​How to write the perfect design brief

Colourful Design Strategy’s Emily Penny on how clients can write the perfect design brief and how designers can make sense of them. 

Chloe Robertson

Source: Chloe Robertson

A creative agency gets all kinds of enquiries, from the formal tender document that resembles a tax return to a phone call that starts with “I think I need some help.” Having run my own consultancy and spent years in business development at other design agencies too, I’m used to being first in line to see any new briefs. I’ve seen lots. And it’s my job to make sense of them and respond.

On first sight of a brief, an agency wants to get to grips with the design problem and the kind of brainpower and deliverables needed. They want to get a feel for the overall scale of the task and a sense of the kind of journey it will entail. They need to determine their fit and enthusiasm for the job, and all of this will help them to gauge how to respond.

The brief should engage the creative team in the challenge and get their brains whirring, but at the same time clearly lay out the requirements so that the job can be priced. As with any communication, you want your audience to understand and connect with the issues, so there’s an element of storytelling at play.

Here are a few thoughts on how best to do it:

Talk it through

First of all, there is no substitute for a face-to-face briefing. A client’s body language, tone and anecdotes all communicate volumes about the real issues and insights over and above any written document. You’re aiming to be creative partners, and the commissioning process is as much about the chemistry as it is about the fees, so for both sides it’s worth laying the foundations of this relationship as soon as possible.

Write it down

Yes, you do have to write it down. Even if you’ve talked it through, a written brief is essential. It might sound obvious and easy, but I know it’s not. Many clients avoiding putting pen to paper, I would guess in a bid to save time. But of course it doesn’t save anything in the long run. Agencies will write their own brief if it’s absent, but it’s never the same. A brief provides a level playing field for competitive tenders, and clarity for all parties going forward, not only for the agency team but for the broader client team too.

The good news is that a brief doesn’t have to be long. It’s much more important to be relevant and precise. Depending on the job, an email with a couple of bullet points might even be enough. A brief can always be revised and amended, but it’s better to start with something tangible. After all, it’s essentially the basis of a contract.

There are three parts to a brief: the context, the problem, and the deliverables. If you can describe the headlines to each of those out loud as if you’re telling a friend, you’ll have the overall thrust of the brief right there, so channel this focus into your written document. If you can’t commit to those three things in writing, it could signal that bigger decisions need to be resolved first.

• **Work to complete**
1. Please reproduce the passage of the design brief article starting with "Here are a few" and going on through "soon as possible.".
2. Turn the paragraph of the design brief article that opens "The good news is that a brief doesn't have to be long" into a short bulleted list that keeps its main points.

Data items
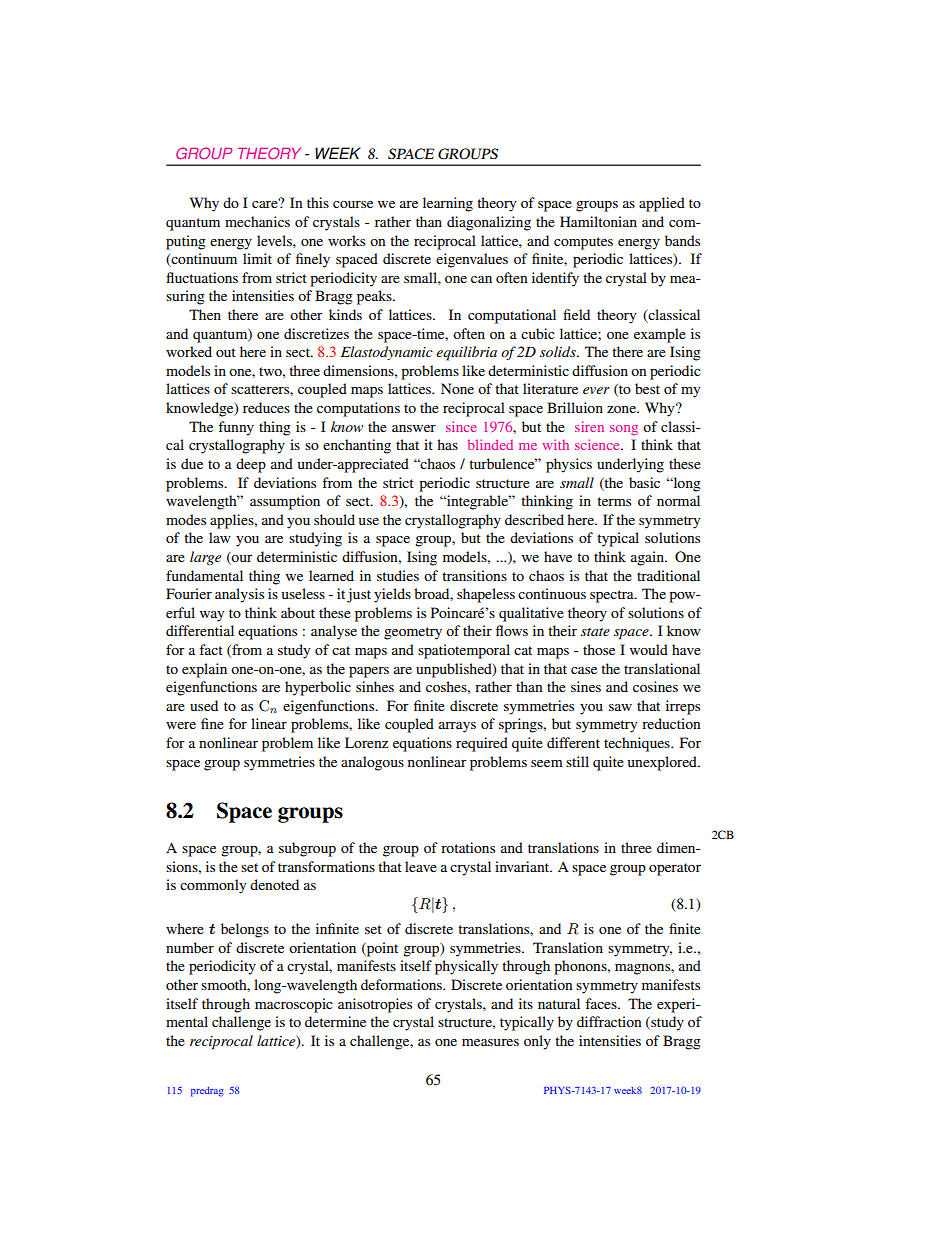 The height and width of the screenshot is (1233, 952). I want to click on used, so click(204, 705).
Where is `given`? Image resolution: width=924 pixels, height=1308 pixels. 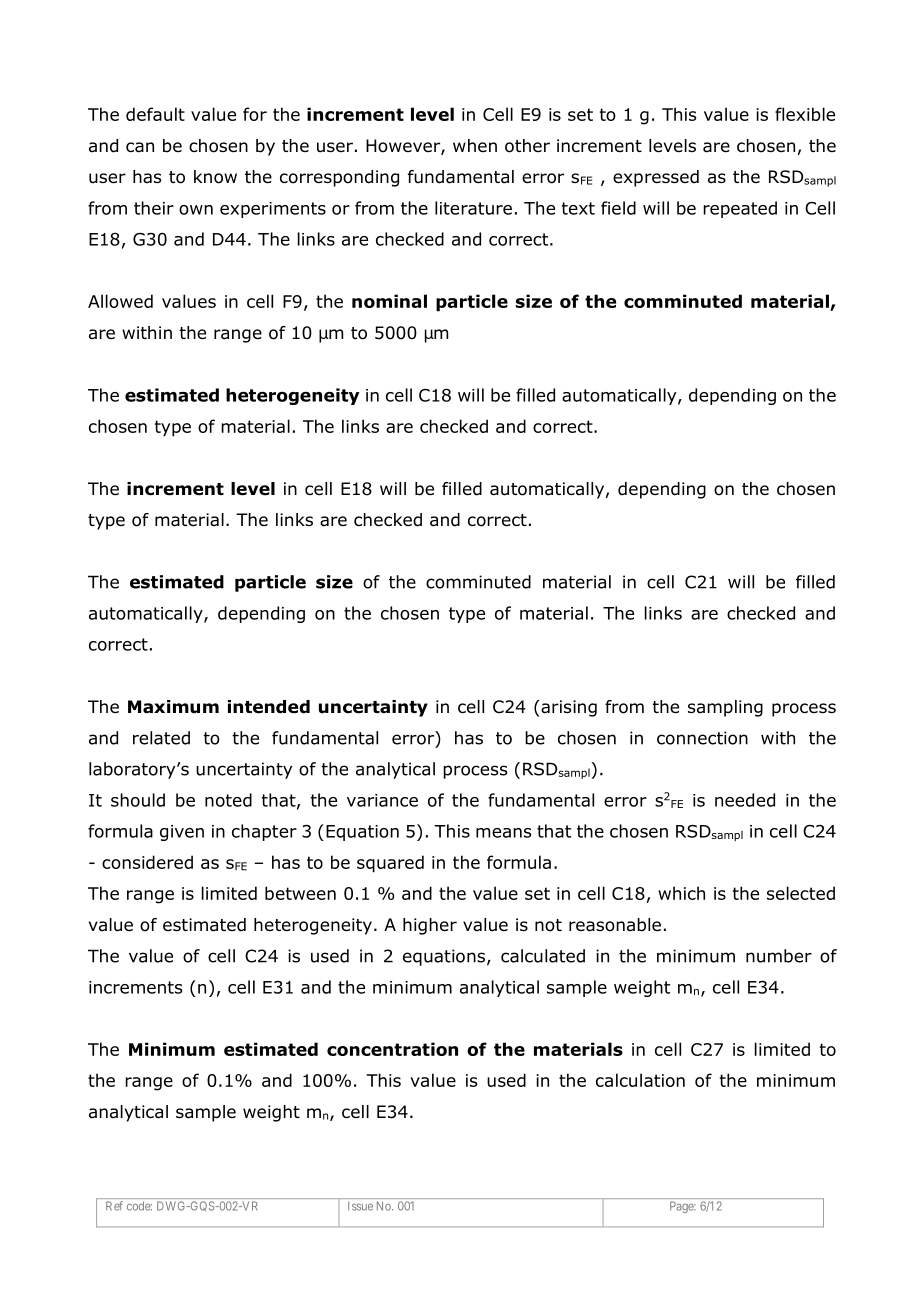
given is located at coordinates (182, 833).
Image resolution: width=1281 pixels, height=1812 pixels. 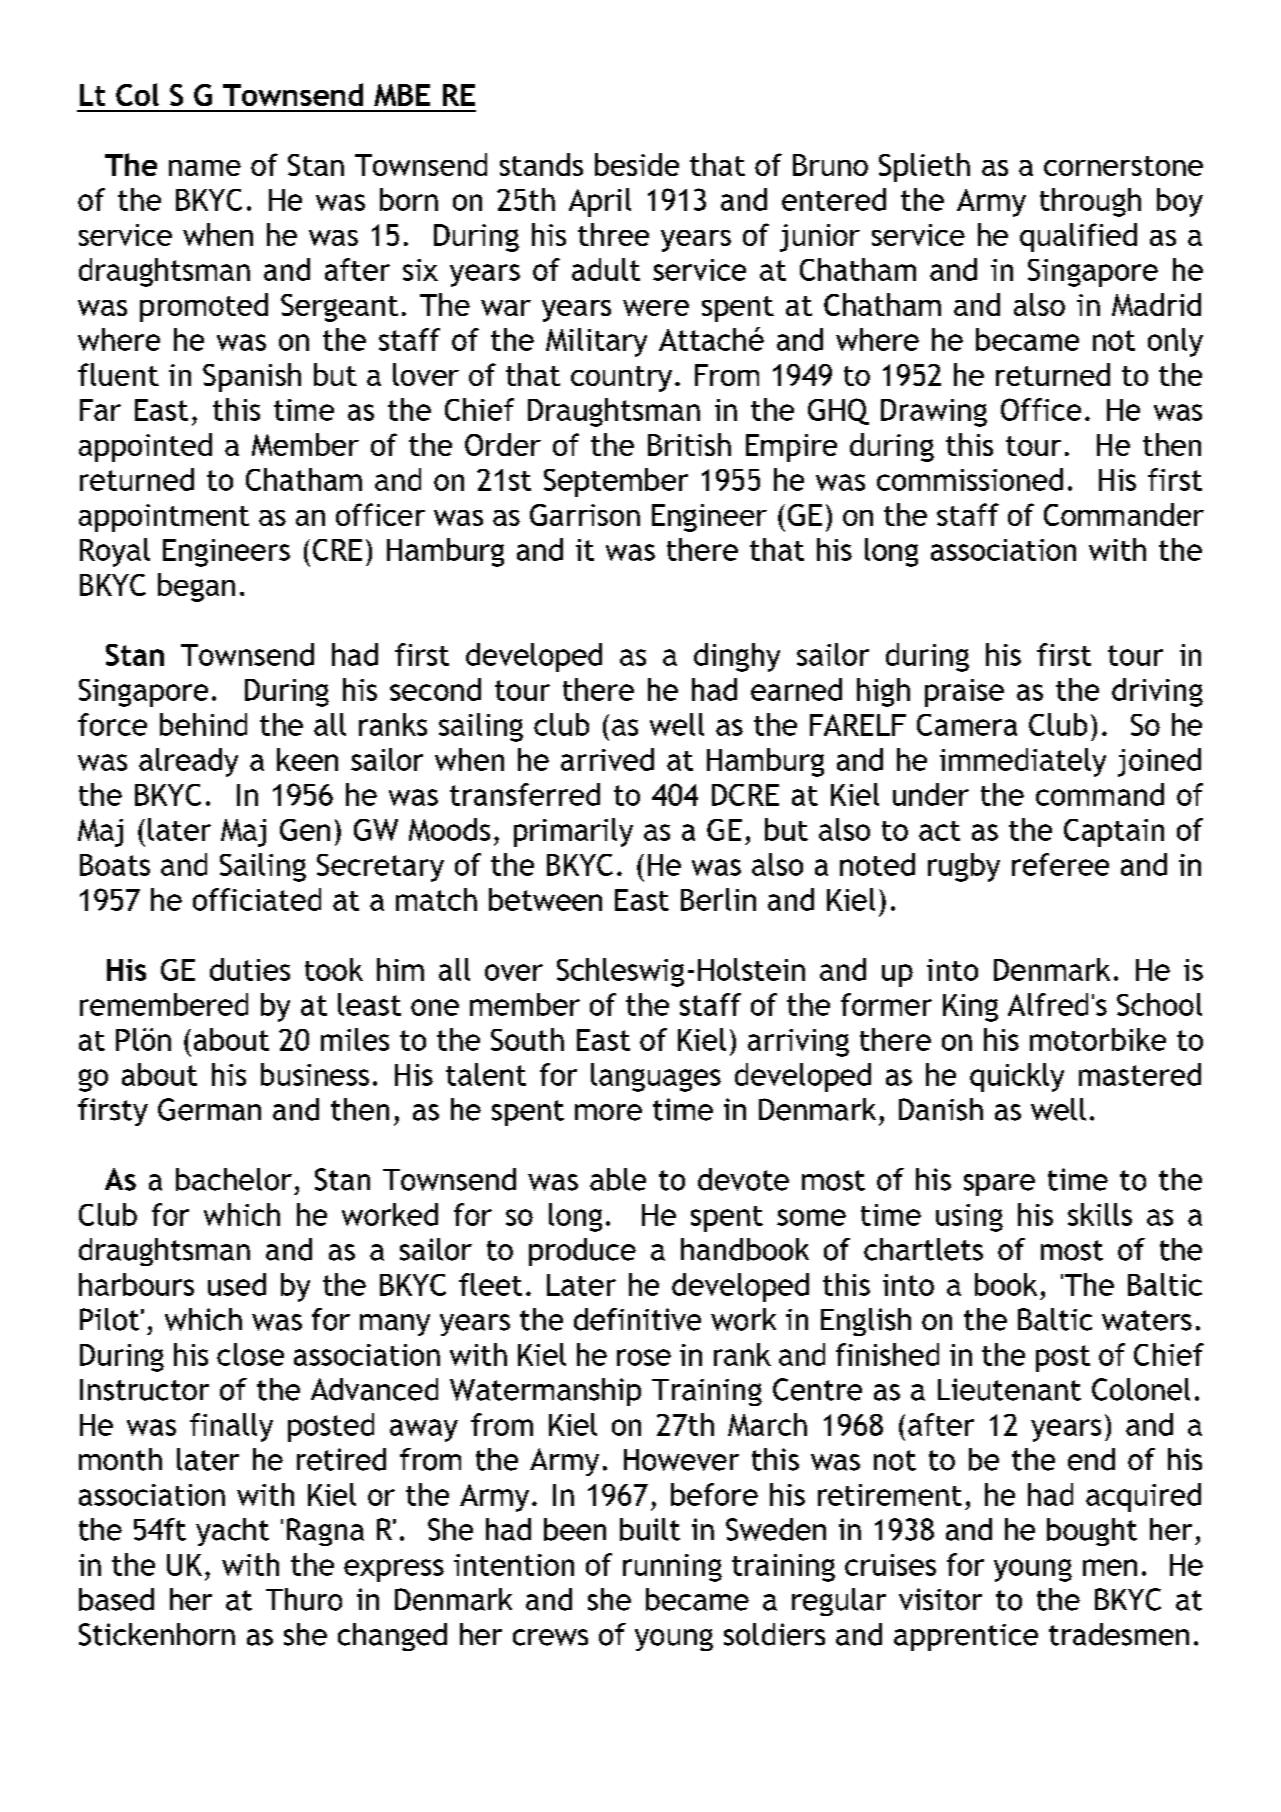 What do you see at coordinates (672, 1568) in the document?
I see `running` at bounding box center [672, 1568].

• **Task responses**
1.
Here are a few thoughts on how best to do it:

Talk it through

First of all, there is no substitute for a face-to-face briefing. A client’s body language, tone and anecdotes all communicate volumes about the real issues and insights over and above any written document. You’re aiming to be creative partners, and the commissioning process is as much about the chemistry as it is about the fees, so for both sides it’s worth laying the foundations of this relationship as soon as possible.

2.
- A brief doesn't have to be long.
- Being relevant and precise matters much more than length.
- Depending on the job, an email with a couple of bullet points might be enough.
- A brief can be revised and amended, but it's better to start with something tangible.
- A brief is essentially the basis of a contract.